An overview of shark species

Almost all sharks are found in salt-water bodies, and they are all carnivores meaning that they feed on other aquatic animals. Sharks are well adapted to the life of hunting which characterized by their numerous sharp teeth, and some species like the great white, they have serrated teeth for tearing into flesh (Sexton 6). These teeth are their ultimate weapons which enable them to kill or incapacitate their prey with one bite. Sharks have an extremely well streamline body that enables them to swim very fast when hunting for food. Sharks do not have a swim bladder unlike other fish to them afloat, but they use their fins to accomplish relative buoyancy. Sharks have fins on their body that enable them to maneuver effortlessly at speeds that enable them to hunt for their food effectively.

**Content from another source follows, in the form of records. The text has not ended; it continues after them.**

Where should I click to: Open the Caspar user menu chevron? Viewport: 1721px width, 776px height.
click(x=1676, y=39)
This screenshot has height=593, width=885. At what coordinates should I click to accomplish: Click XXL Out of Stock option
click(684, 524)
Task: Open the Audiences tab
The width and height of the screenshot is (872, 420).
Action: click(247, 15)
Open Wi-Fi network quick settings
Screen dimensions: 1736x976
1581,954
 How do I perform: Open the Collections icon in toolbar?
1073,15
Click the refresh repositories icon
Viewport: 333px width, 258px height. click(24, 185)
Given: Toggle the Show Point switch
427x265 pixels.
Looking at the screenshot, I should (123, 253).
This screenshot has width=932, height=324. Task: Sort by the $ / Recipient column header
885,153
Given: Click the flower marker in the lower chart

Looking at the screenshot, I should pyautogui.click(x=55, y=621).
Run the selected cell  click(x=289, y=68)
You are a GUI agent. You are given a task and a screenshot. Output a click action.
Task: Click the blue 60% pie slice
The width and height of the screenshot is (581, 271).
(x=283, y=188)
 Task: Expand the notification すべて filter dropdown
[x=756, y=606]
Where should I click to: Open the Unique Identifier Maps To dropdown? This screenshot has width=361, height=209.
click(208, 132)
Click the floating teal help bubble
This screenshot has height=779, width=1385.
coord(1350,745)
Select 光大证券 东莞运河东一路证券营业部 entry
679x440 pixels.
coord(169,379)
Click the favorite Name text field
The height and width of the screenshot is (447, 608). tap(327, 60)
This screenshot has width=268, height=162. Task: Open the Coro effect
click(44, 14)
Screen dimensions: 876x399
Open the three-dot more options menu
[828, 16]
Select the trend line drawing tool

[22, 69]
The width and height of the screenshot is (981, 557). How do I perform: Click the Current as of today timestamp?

Sharks are solitary animals, and they only encounter one another for mating purposes. Sharks either lay their eggs in protected regions on the seabed or in other species the young ones develop in their mother’s womb until birth when they are born as pups. The shark can live for as long as 100 years, but their average lifespan is 25 to 30 years (Sexton 12). Sharks rarely face any danger in their aquatic environment, but they face danger from human activities. Overfishing poses the greatest danger to the existence of sharks’ in the world’s waters. Regulated harvesting of sharks is the only feasible way to ensure that their future in the world’s oceans is guaranteed.